Journal of Money, Credit and Banking
- Discipline: Monetary and financial economics
- Language: English
- Edited by: Sanjay Chugh, Robert DeYoung, Pok-sang Lam, Kenneth D. West

Publication details
- History: 1969––present
- Publisher: Wiley-Blackwell on behalf of the Ohio State University Department of Economics (United States)
- Frequency: 7/year
- Impact factor: 1.470 (2017)

Standard abbreviations
- ISO 4: J. Money Credit Bank.

Indexing
- ISSN: 0022-2879 (print) 1538-4616 (web)
- LCCN: 70012309
- JSTOR: 00222879
- OCLC no.: 1783384

Links
- Journal homepage; Journal page at publisher's website; Online access; Online archive;

= Journal of Money, Credit and Banking =

The Journal of Money, Credit and Banking is a peer-reviewed academic journal covering monetary and financial issues in macroeconomics. It is published by Wiley-Blackwell on behalf of the Ohio State University Department of Economics. The editors-in-chief are Sanjay Chugh (Ohio State University), Robert DeYoung (University of Kansas), Pok-sang Lam (Ohio State University), Kenneth D. West (University of Wisconsin–Madison).

==Replicability==
In 2004, the American Economic Review instituted a mandatory archive for the submission of data and code used in economic journal submissions to ensure the replicability and legitimacy of research.
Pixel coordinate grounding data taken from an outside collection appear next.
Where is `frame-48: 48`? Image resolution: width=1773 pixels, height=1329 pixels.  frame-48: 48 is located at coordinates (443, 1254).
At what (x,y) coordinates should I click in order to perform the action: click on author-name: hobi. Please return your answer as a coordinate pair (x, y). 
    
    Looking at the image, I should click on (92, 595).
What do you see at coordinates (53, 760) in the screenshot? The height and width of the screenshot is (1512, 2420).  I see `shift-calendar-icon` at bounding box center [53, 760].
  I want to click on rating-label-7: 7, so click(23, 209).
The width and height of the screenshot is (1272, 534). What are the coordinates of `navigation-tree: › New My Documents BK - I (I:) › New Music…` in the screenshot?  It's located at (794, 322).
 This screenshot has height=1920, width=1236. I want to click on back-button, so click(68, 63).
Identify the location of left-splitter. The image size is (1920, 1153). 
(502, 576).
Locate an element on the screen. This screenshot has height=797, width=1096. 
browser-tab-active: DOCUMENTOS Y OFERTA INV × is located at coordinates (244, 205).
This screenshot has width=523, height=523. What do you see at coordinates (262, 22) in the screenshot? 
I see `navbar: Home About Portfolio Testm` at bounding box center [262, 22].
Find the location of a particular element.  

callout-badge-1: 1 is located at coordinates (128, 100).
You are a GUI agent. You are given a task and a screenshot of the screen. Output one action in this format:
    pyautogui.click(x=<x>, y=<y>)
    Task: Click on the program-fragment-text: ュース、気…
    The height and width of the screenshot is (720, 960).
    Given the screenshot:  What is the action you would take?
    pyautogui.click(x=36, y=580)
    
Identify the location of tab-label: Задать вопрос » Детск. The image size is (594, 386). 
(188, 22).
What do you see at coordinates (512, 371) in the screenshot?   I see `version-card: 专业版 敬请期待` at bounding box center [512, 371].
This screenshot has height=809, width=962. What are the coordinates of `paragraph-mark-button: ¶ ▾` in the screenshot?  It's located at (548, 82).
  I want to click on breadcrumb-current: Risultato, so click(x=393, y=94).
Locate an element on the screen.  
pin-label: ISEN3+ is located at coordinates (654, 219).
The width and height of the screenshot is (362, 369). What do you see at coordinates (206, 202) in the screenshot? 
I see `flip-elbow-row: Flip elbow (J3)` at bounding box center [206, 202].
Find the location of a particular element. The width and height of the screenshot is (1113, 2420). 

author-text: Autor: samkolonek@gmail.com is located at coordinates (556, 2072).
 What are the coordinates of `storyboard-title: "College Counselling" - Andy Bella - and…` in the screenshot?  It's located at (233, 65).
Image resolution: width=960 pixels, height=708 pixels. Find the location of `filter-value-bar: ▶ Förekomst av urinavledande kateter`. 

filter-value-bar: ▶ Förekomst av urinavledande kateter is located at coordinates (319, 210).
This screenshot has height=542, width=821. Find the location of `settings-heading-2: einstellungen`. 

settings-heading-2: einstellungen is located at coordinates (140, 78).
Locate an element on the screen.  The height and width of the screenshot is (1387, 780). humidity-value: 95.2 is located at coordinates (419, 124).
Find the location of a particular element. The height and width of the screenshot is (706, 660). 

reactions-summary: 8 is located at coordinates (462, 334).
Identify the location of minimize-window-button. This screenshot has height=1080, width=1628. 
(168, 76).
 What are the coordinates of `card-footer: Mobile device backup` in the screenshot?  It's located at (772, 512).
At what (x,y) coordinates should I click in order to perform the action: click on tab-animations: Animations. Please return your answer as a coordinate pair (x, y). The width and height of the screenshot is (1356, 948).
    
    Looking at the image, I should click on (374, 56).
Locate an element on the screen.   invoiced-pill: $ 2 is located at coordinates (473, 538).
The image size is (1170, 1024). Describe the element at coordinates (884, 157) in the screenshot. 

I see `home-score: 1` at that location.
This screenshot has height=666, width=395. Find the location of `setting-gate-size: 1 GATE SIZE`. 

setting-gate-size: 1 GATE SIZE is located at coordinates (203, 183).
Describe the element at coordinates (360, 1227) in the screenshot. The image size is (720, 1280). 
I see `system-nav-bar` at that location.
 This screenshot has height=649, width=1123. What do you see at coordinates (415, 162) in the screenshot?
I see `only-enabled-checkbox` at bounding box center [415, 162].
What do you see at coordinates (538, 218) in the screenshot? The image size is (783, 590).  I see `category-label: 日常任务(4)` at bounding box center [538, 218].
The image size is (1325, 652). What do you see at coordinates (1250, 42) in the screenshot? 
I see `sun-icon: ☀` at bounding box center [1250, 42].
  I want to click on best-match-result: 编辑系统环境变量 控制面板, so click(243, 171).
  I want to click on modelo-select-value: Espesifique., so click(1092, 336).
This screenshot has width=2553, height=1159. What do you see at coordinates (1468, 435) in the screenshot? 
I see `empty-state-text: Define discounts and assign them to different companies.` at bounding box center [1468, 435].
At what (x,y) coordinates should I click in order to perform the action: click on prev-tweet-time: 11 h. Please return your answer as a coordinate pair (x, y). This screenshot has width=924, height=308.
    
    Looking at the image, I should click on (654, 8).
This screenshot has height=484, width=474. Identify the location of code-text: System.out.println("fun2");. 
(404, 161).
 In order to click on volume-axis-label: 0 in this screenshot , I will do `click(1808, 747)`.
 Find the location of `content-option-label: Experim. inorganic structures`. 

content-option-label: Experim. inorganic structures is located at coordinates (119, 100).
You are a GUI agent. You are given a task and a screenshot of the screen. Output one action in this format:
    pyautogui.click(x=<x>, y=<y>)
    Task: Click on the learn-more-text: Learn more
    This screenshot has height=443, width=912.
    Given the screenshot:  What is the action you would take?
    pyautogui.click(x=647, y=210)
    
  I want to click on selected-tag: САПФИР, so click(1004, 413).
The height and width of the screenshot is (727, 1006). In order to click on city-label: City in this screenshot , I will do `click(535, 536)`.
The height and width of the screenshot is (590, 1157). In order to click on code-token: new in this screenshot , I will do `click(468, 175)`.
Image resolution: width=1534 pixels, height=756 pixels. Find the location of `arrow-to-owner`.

An analysis of the Journal of Money, Credit and Bankings archive from 1996 to 2003 found that only 14 of 186 empirical articles could be replicated. Some economists have published suggestions regarding procedures to ensure the replicability of journal articles. As a result, the journal's editors amended their procedures beginning with the December 2006 issue. The amendments did not render the desired outcomes. In the December 2006 issue, only 2 of 9 empirical articles had data and code in the archive, neither of which could reproduce the published results.